**Dataset content**

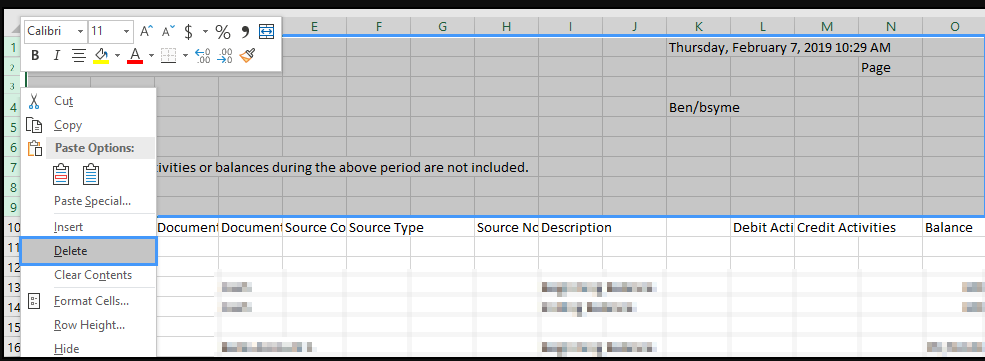Click the Increase Font Size icon
The width and height of the screenshot is (985, 361).
tap(146, 31)
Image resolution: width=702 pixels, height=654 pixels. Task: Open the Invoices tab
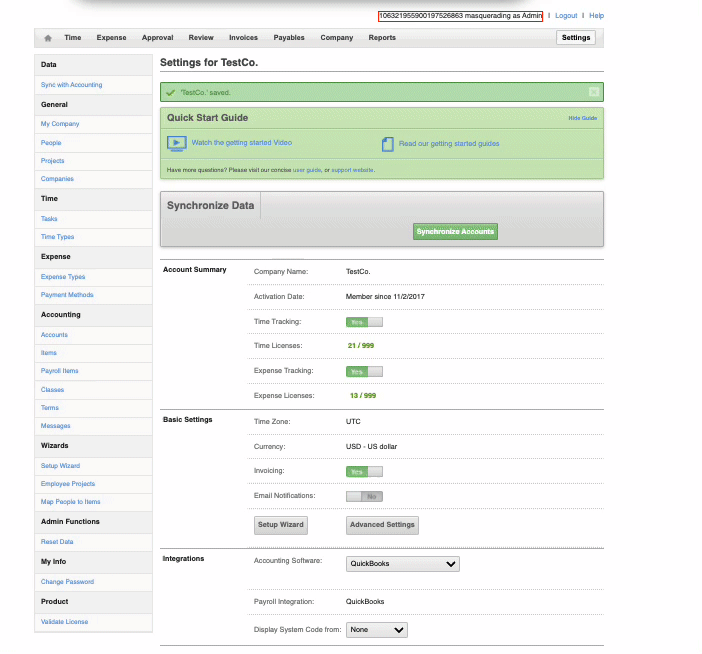[243, 38]
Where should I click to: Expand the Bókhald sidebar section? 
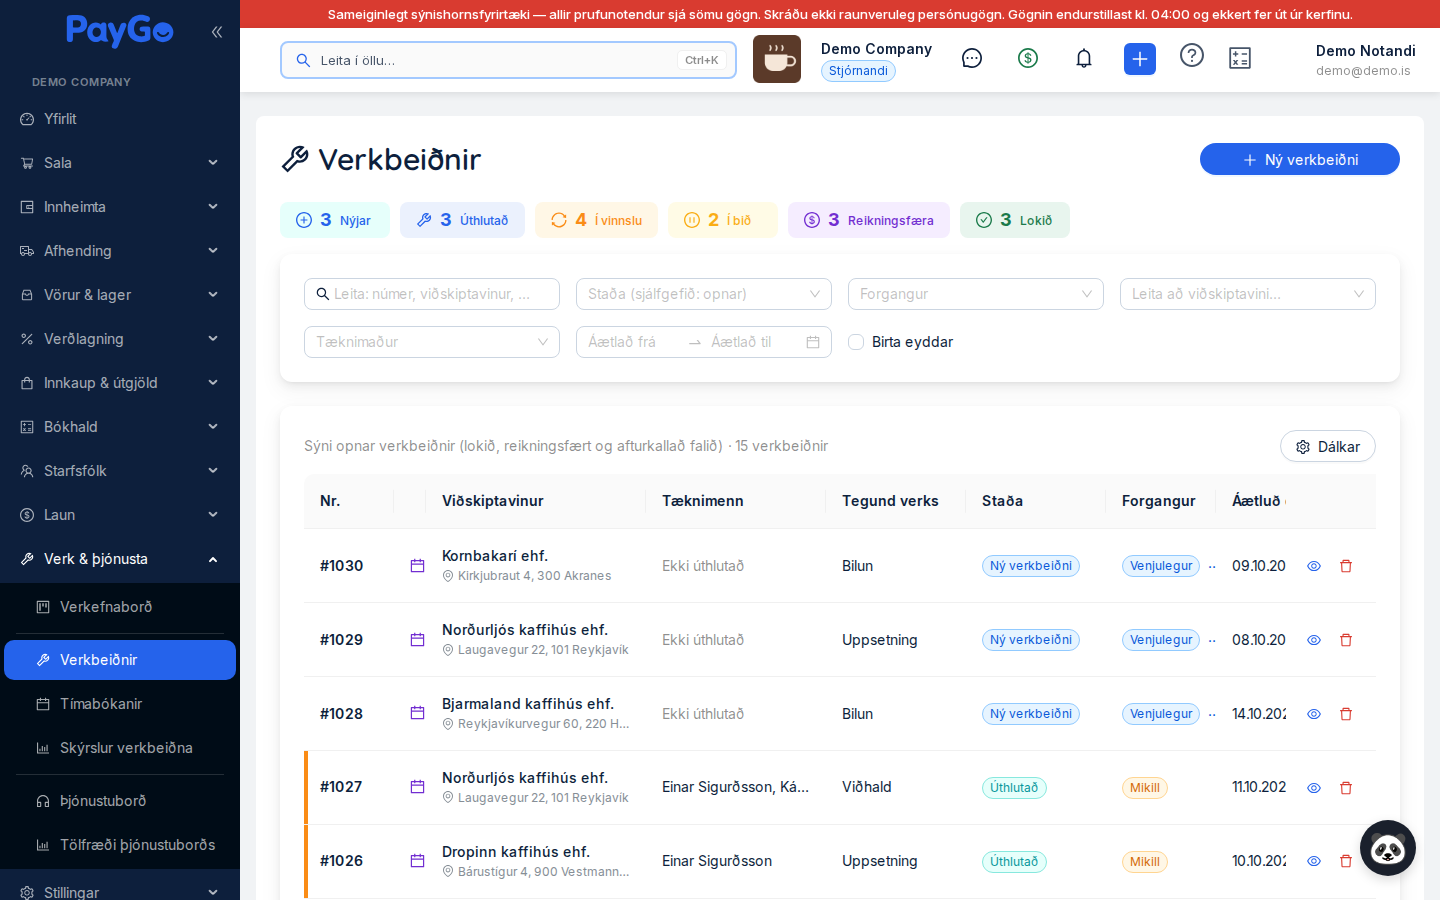click(x=120, y=427)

**What you should do**
Reproduce exactly, and only, the part of the entries above that runs from the line with "Where should I" to the last line, both included. Pictures stay out.

**Reply**
Where should I click to: Expand the Bókhald sidebar section? 
click(x=120, y=427)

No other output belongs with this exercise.